[Given task]: Revise the lines of the records running from the line with "Run the 亚马逊美国024 environment" to the line with "(x=336, y=40)", replacing "Refresh" with "Reload" and keeping everything else the same. Leave the pictures out of your answer.

[Extracted material]:
########

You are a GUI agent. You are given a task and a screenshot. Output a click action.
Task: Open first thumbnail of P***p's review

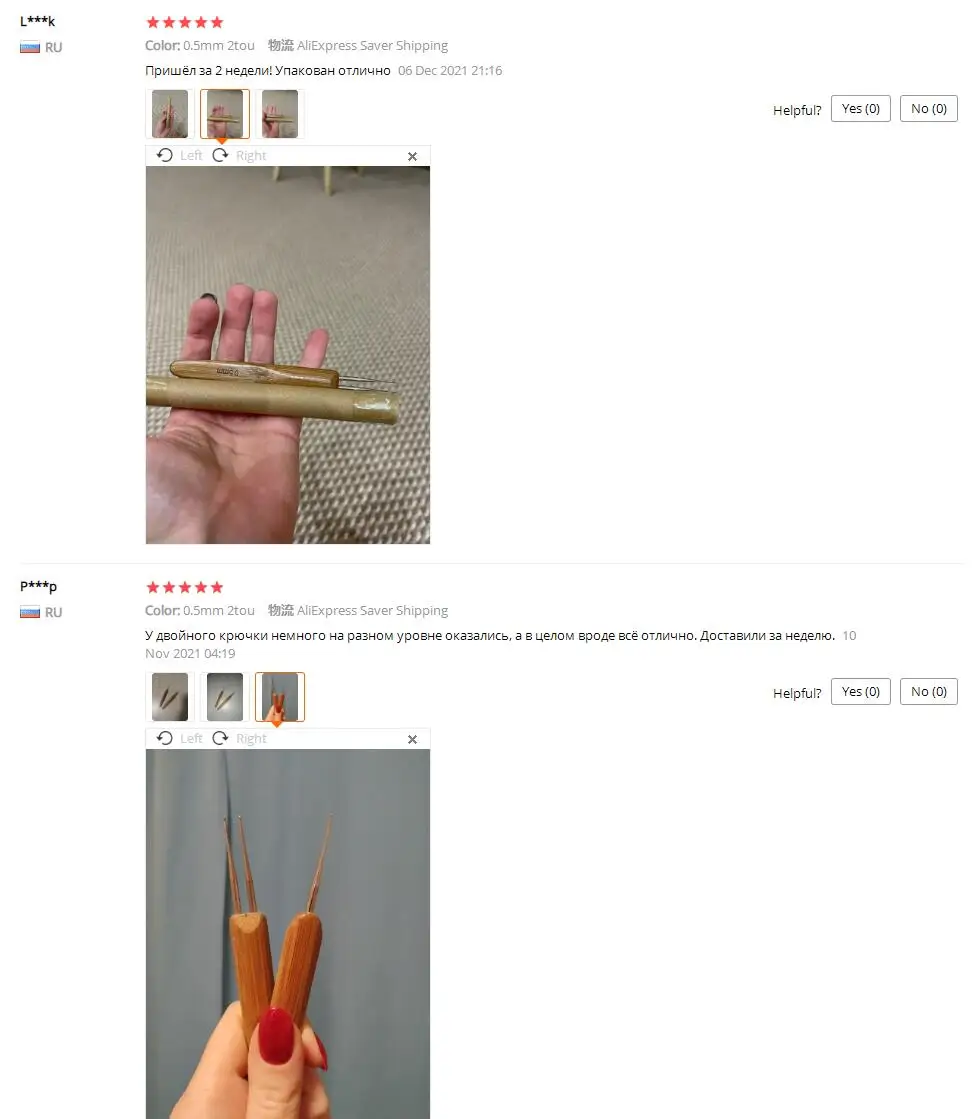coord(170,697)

########

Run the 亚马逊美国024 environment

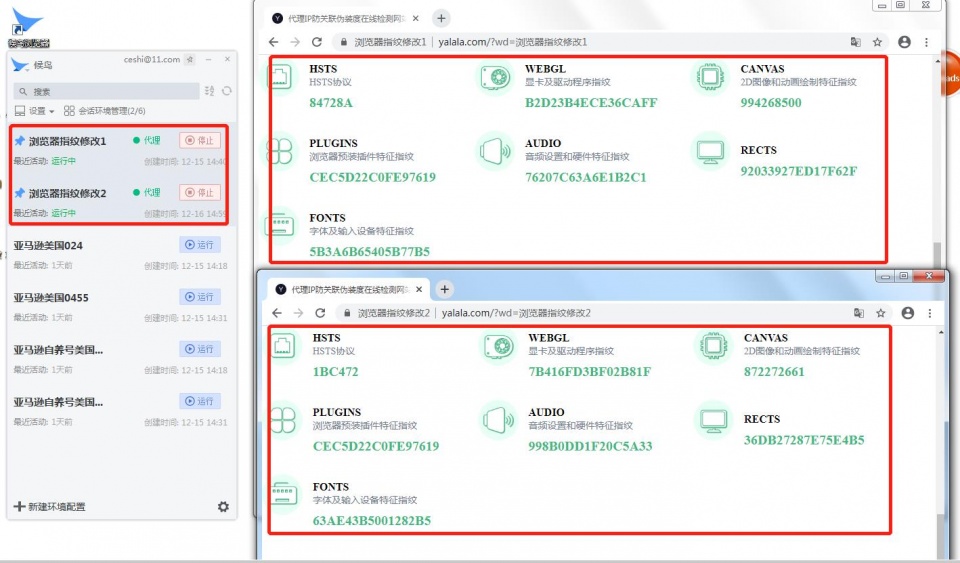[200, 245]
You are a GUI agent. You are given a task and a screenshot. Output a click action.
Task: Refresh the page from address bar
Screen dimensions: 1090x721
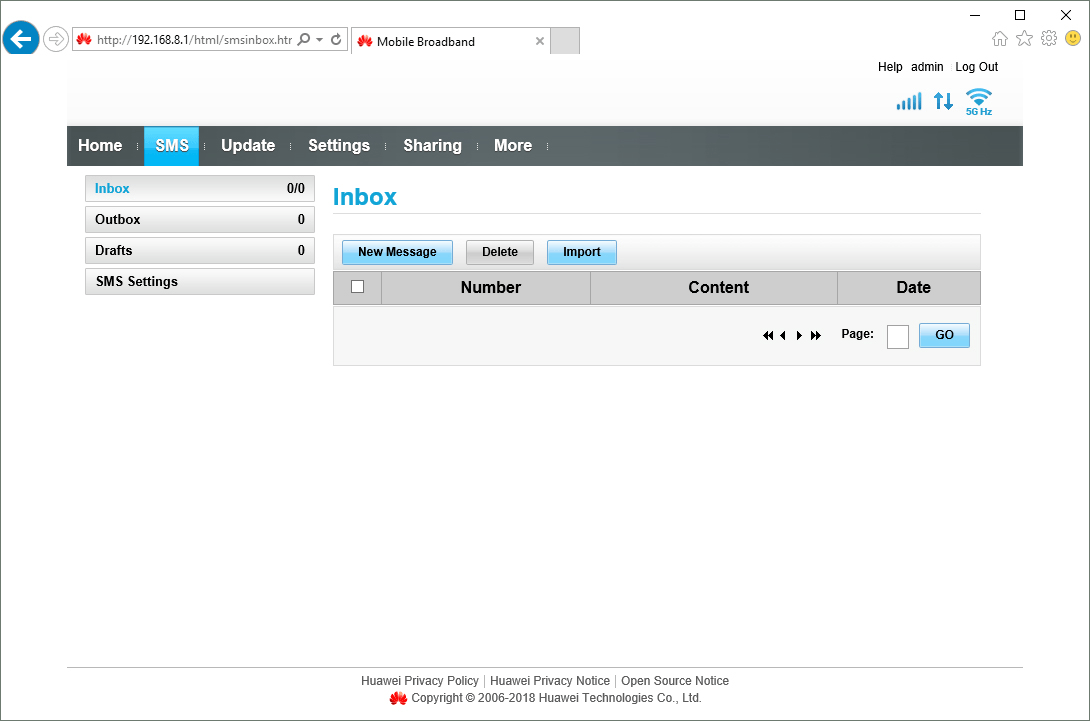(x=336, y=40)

########

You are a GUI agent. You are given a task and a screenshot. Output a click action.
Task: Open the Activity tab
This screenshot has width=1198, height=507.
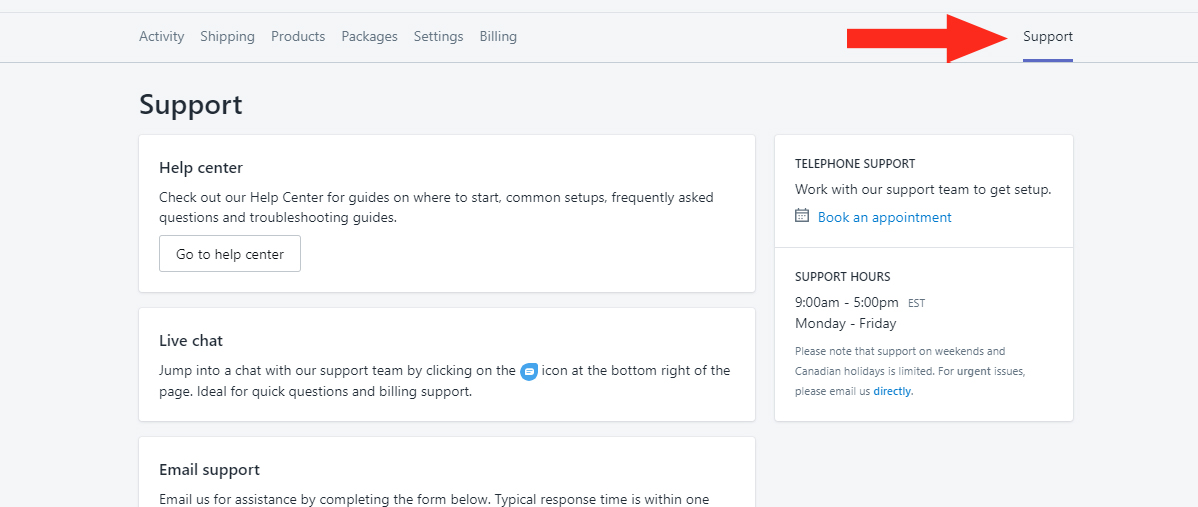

########

[Solved exercise]:
Run the 亚马逊美国024 environment

[200, 245]
You are a GUI agent. You are given a task and a screenshot. Output a click action.
Task: Reload the page from address bar
Screen dimensions: 1090x721
(x=336, y=40)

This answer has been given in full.